A deficiency judgment is something that looms over the head of everyone who has to take a loss on their house, whether by foreclosure or by short sale. This isn’t the law in every state, but in many areas the mortgage lender is allowed to sue for the unpaid debt after the sale of the home – and when they can, they usually will.

What happens when the court awards a deficiency judgment against you? Can it be avoided?

Most of the time, the only way you can avoid a deficiency judgment is by negotiating with the lender during the pre-foreclosure process. They know how expensive it is to maintain their REO properties. The lender may consent to waive their right to collect the rest of the debt if they see that it will cost them less money in the long run to allow a short sale and simply let the debt go.

When the lender won’t agree to waive their right to collect that leftover debt, they ask the court to grant them a deficiency judgment against the homeowner. Afterward, only paying off the debt or having it discharged in bankruptcy will make it disappear.

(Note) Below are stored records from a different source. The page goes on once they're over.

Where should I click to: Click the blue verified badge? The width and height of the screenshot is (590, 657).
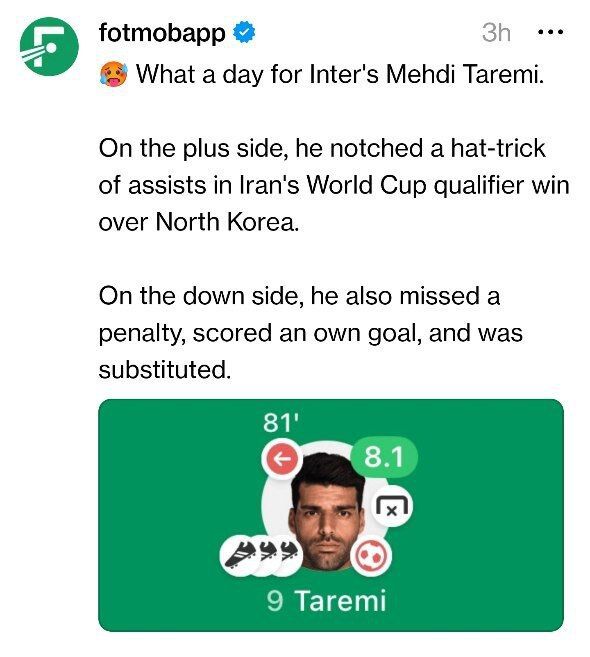click(244, 33)
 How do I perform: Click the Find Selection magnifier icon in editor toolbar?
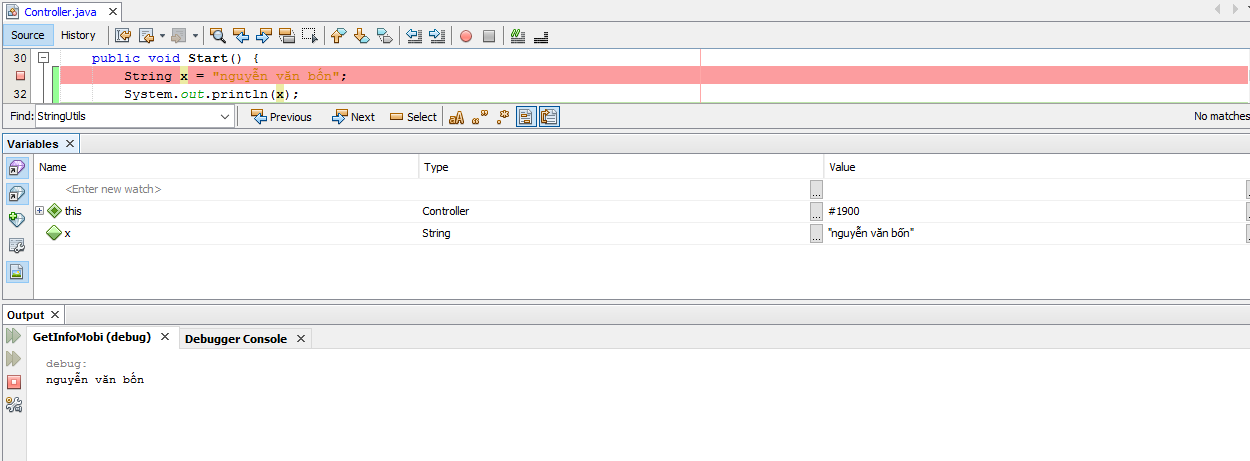(x=217, y=36)
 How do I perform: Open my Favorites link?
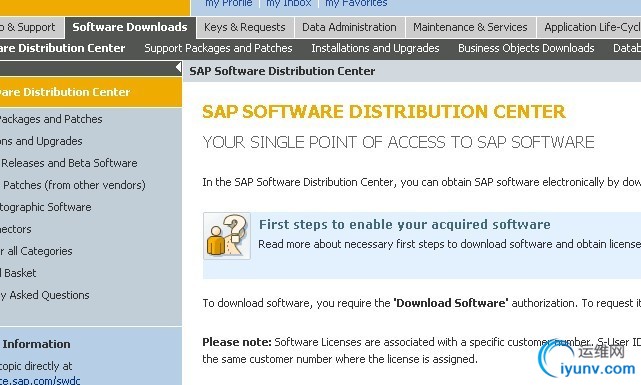tap(356, 4)
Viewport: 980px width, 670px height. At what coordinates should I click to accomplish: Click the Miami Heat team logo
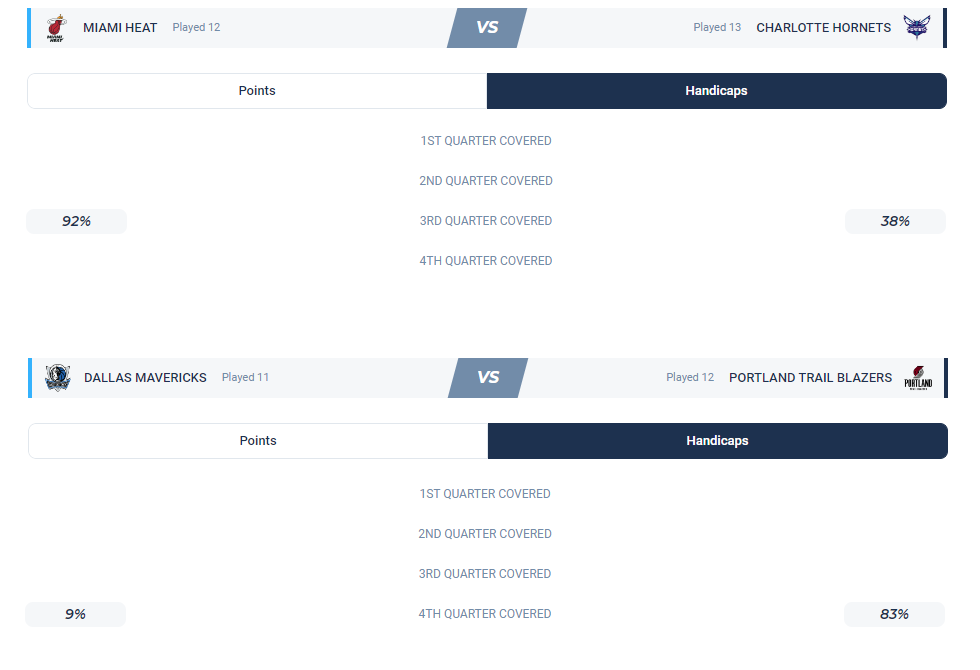point(56,28)
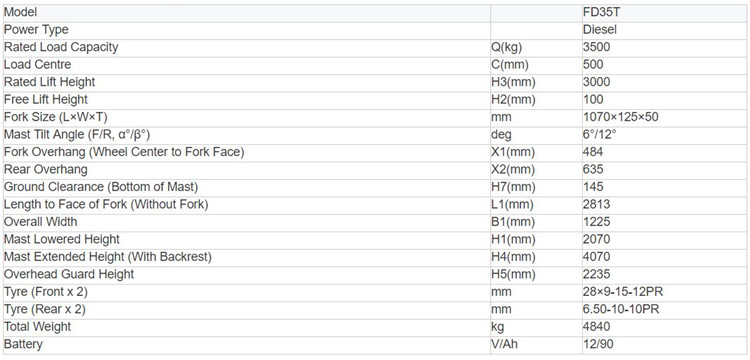Click the Rated Load Capacity label
Screen dimensions: 750x360
61,47
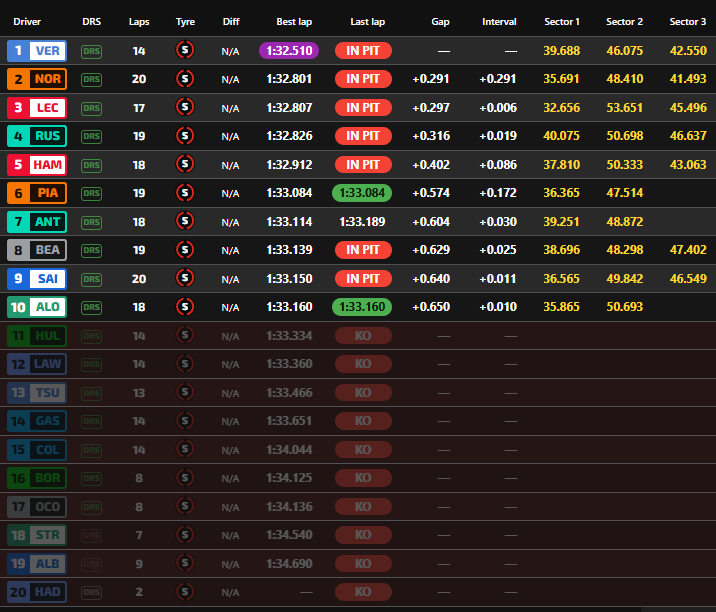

What will be the amount of the deficiency judgment? In the case of a foreclosure, the judge will take the balance due on the mortgage and subtract the greater of the high bid at the auction or the appraised value of the home. When the house is sold in a short sale, the amount the bank received from the sale is subtracted from the mortgage balance.

Either way, the court will order the homeowner to repay that amount to the lender. If more than one lienholder on the home chose to file a similar lawsuit, the homeowner may end up with more than one deficiency judgment.

One of the first things that usually happens after a deficiency judgment is issued is that it begins earning interest. By this time, the dollar amount has already gone up if the bank has any REO expenses, so adding interest only blows up the amount due. In Florida, deficiency judgments rack up 11 percent per year. What’s the interest rate in your state?

After establishing the new debt from the deficiency judgment, a bank typically turns around and sells the debt for pennies on the dollar. Banks know that collecting money from someone who couldn’t pay their mortgage is not worth their time and expense. They prefer to cut their losses and unload the debt on someone else.

Besides the deficiency judgment, the former homeowner also has a wounded credit report and a lower FICO score. Having a foreclosure on record is one thing, but a deficiency judgment or a low FICO score could influence a critical decision by others on whether to give that person a job, a loan, or a rental home.

With the number of foreclosures increasing faster than ever, the number of deficiency judgments are increasing right along with them. As the government re-evaluates how foreclosures are done in various scenarios, they may also reconsider how deficiency judgments are handled as well. On the other hand, they may not.

In the meantime, if you are about to lose your home, your best bet is to try talking with the lender. You or your agent may be able to help their loss mitigation department see how cost-effective it is for them to tell the credit bureaus that your mortgage is “paid in full as agreed.” If you don’t take the time to negotiate now, you could be paying for it later.